Os discípulos estavam escondidos numa casa. Neste contexto de pandemia, nós não estamos escondidos, não estamos trancados em casa, mas em isolamento, em distanciamento físico. Há semelhanças e diferenças nestes dois contextos. Mas, uma semelhança é que, igual aos discípulos, este é um momento de repensarmos nossa vida, nossa relação entre seres humanos e de nós com a natureza.
A saudação de Jesus aos discípulos é animadora: “A paz esteja convosco!” (v. 19). Essa saudação foi tão importante, que Jesus a repete, no versículo 21. Jesus sabia que, naquele momento, o que mais aqueles discípulos precisavam era de paz. Mas o curioso é que logo em seguida Jesus envia os discípulos em missão (cf. v. 21) justamente para um contexto de crise. Jesus poderia ter dito aos discípulos para irem descansar, fugir para um lugar mais seguro, mas não o fez. Não que o descanso e a segurança não fossem importantes. Jesus mostrou cuidado com isso em outros momentos. Mas era um envio mais forte, rumo à transformação de uma sociedade de injustiças no reinado de Deus.
E quanto a nós, como será mesmo o pós-pandemia? A paz e o envio de Jesus continuam pra nós hoje. Mas não é qualquer paz. É uma paz fruto de um compromisso (envio) com a defesa da vida, dos direitos e da dignidade dos seres humanos e de toda a natureza. Lembro-me de uma oração poesia do irmão bispo Pedro Casaldáliga, onde ele pede ao Senhor a paz, mas não “a paz dos cemitérios e dos lucros fartos”, mas a “paz da fome da justiça, da liberdade conquistada, a paz inquieta que não nos deixa em paz”.
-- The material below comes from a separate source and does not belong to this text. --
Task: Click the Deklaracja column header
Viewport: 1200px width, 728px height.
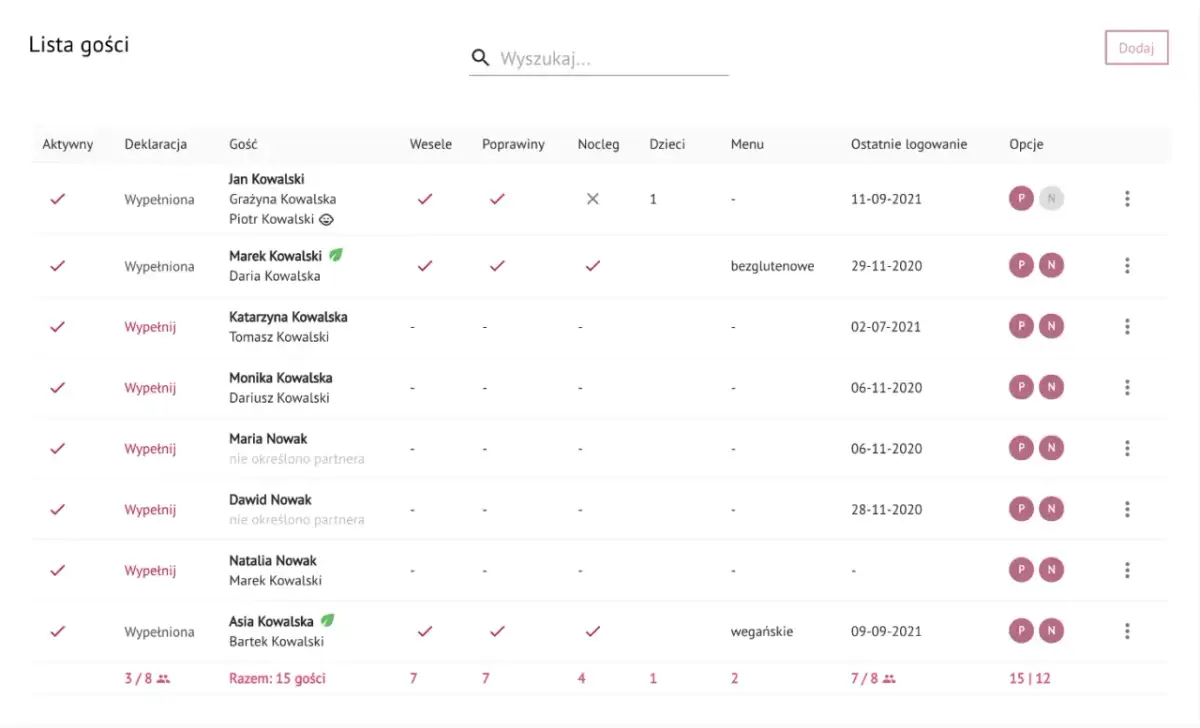Action: [x=155, y=144]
Estamos todos/as ansiosos/as pelo momento de deixarmos este período de isolamento. Mas importante que esse “deixar o isolamento” aconteça com responsabilidade e no momento mais adequado. Importante e necessário também que esse “deixar o isolamento” seja para nos dedicarmos, ou nos dedicarmos ainda mais, na luta pelas grandes causas da vida. Que possamos deixar de lado a indiferença, a falta de compromisso, o egoísmo, o preconceito, a violência, o medo que outrora possam ter tomado de conta de nossas sagradas pessoas.
Jesus nos dá a paz e nos envia para assumir a missão em tempos de crise sanitária, política, econômica, social e religiosa. A denunciarmos tudo o que mata a vida e nos garante a força de seu Espírito nesta árdua missão.
Por isso te convido a refletir:
- Quais os compromissos em defesa da vida, da natureza você assume? São compromissos simplesmente individuais ou estás assumindo junto a outras pessoas, em grupos organizados?
- Se não estás assumindo ainda nenhum compromisso social, busque em seu bairro, em sua comunidade, município e/ou região grupos que que trabalham com causas socioambientais, de educação popular, de saúde, de conquistas direitos. Procure conhecer, tornar-se um/a voluntário/a. Sua contribuição fará toda diferença.
Finalizando ainda com o bispo Pedro, que o Senhor nos dê “a paz que nos invade com o vento do Espírito… A paz marginal que soletra em Belém e agoniza na cruz e triunfa na Páscoa”. Forte abraço, sem vírus!